= EXTRAIT DU TEXTE =

+===+

Identification des séquences
Ici, personne n’a tort ou raison, les deux approches se justifient. Elles portent toutes deux la patte d’un sélectionneur. Avec Murat Yakin, cela s’articule autour d’un système qui autorise plusieurs séquences durant un match, avec le souci de l’adaptation.
En première période, contre cette Angleterre finaliste de l’Euro, la Suisse a contrôlé les opérations. Ce qu’apporte Yakin à la sélection helvétique, c’est une aptitude à identifier les «moments» d’une rencontre et de s’y conformer. Lui, il le résume comme cela: «J’aime que l’on soit capable de sentir un match.» Sentir le match, comme il le dit, c’est reconnaître le temps fort qui arrive, agir en fonction; c’est de voir le temps faible s’installer et de savoir comment se comporter.
La variation des intentions
À Wembley, cette variation sur le thème des intentions a parfaitement été interprétée durant toute la première mi-temps. La Suisse était capable de varier justement bloc bas et bloc haut. Pour gêner les Anglais ou pour fermer les espaces. Il aura fallu attendre la 40e minute pour le premier tir cadré, bloqué facilement par Omlin (tir de Walker-Peters).

+===+

= DONNÉES FOURNIES =

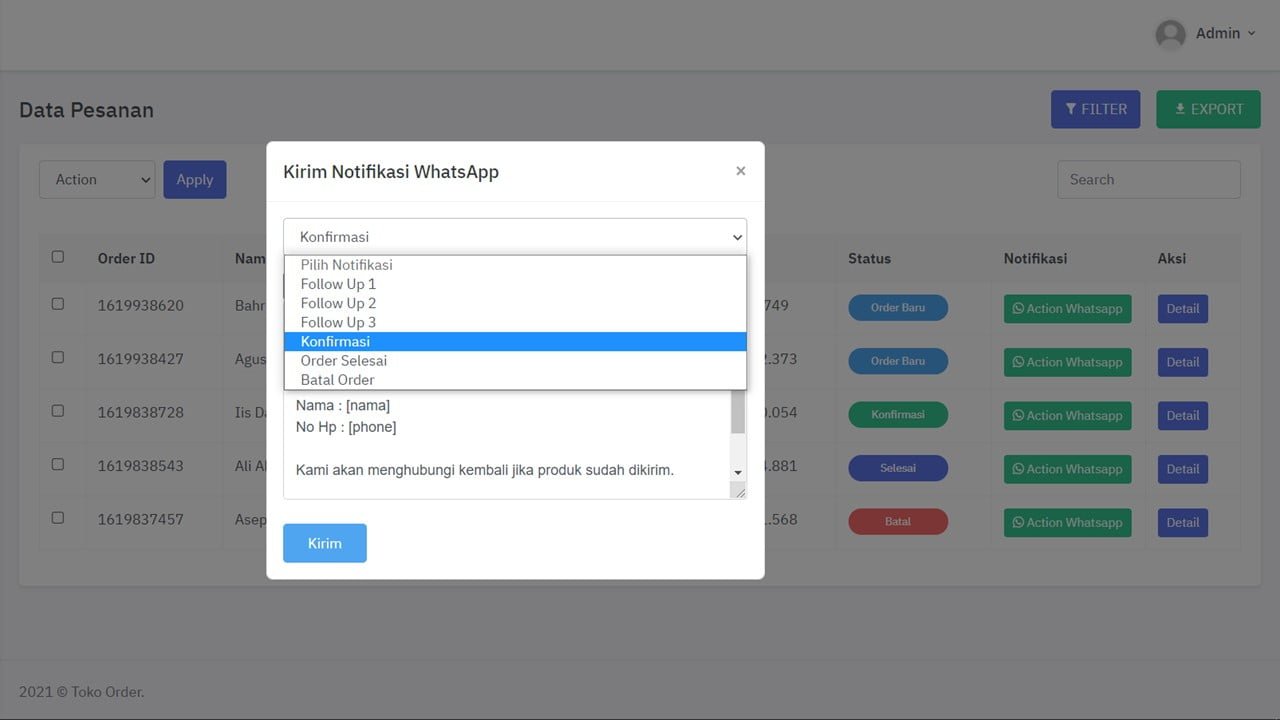Image resolution: width=1280 pixels, height=720 pixels.
Task: Focus the Search input field
Action: pos(1148,180)
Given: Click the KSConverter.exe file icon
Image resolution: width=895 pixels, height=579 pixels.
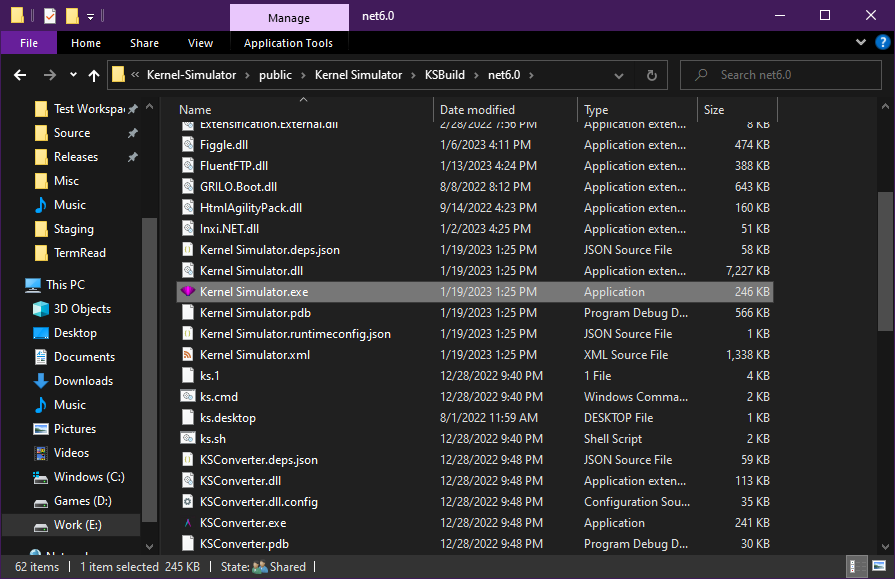Looking at the screenshot, I should [187, 523].
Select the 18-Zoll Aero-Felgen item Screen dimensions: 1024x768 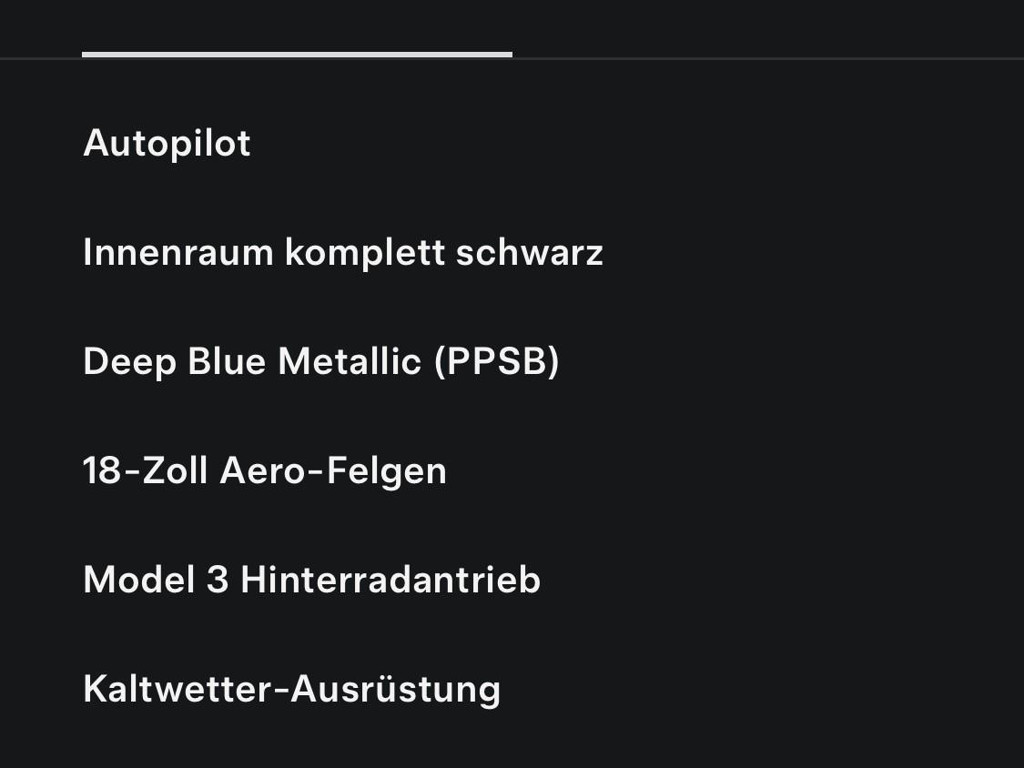[x=265, y=470]
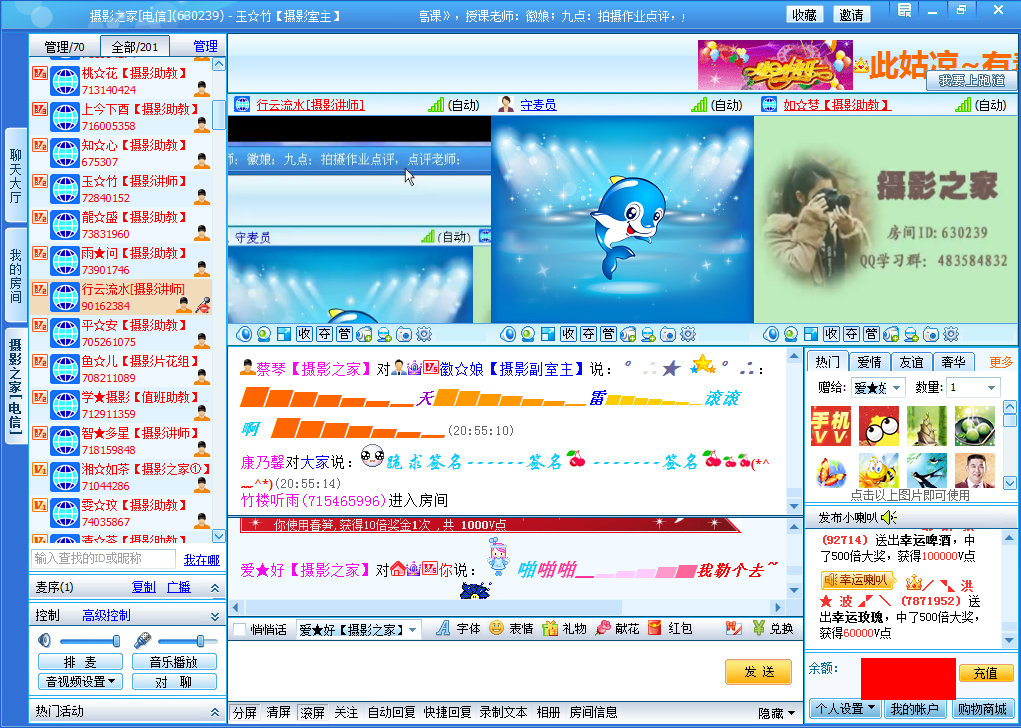The image size is (1021, 728).
Task: Click the 充值 recharge button
Action: click(985, 673)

+===+

= TRAVAIL DEMANDÉ =
Recopiez intégralement et sans aucune modification l'extrait ci-dessus consacré à la Suisse de Murat Yakin face à l'Angleterre.

= RÉPONSE À FOURNIR =
Identification des séquences
Ici, personne n’a tort ou raison, les deux approches se justifient. Elles portent toutes deux la patte d’un sélectionneur. Avec Murat Yakin, cela s’articule autour d’un système qui autorise plusieurs séquences durant un match, avec le souci de l’adaptation.
En première période, contre cette Angleterre finaliste de l’Euro, la Suisse a contrôlé les opérations. Ce qu’apporte Yakin à la sélection helvétique, c’est une aptitude à identifier les «moments» d’une rencontre et de s’y conformer. Lui, il le résume comme cela: «J’aime que l’on soit capable de sentir un match.» Sentir le match, comme il le dit, c’est reconnaître le temps fort qui arrive, agir en fonction; c’est de voir le temps faible s’installer et de savoir comment se comporter.
La variation des intentions
À Wembley, cette variation sur le thème des intentions a parfaitement été interprétée durant toute la première mi-temps. La Suisse était capable de varier justement bloc bas et bloc haut. Pour gêner les Anglais ou pour fermer les espaces. Il aura fallu attendre la 40e minute pour le premier tir cadré, bloqué facilement par Omlin (tir de Walker-Peters).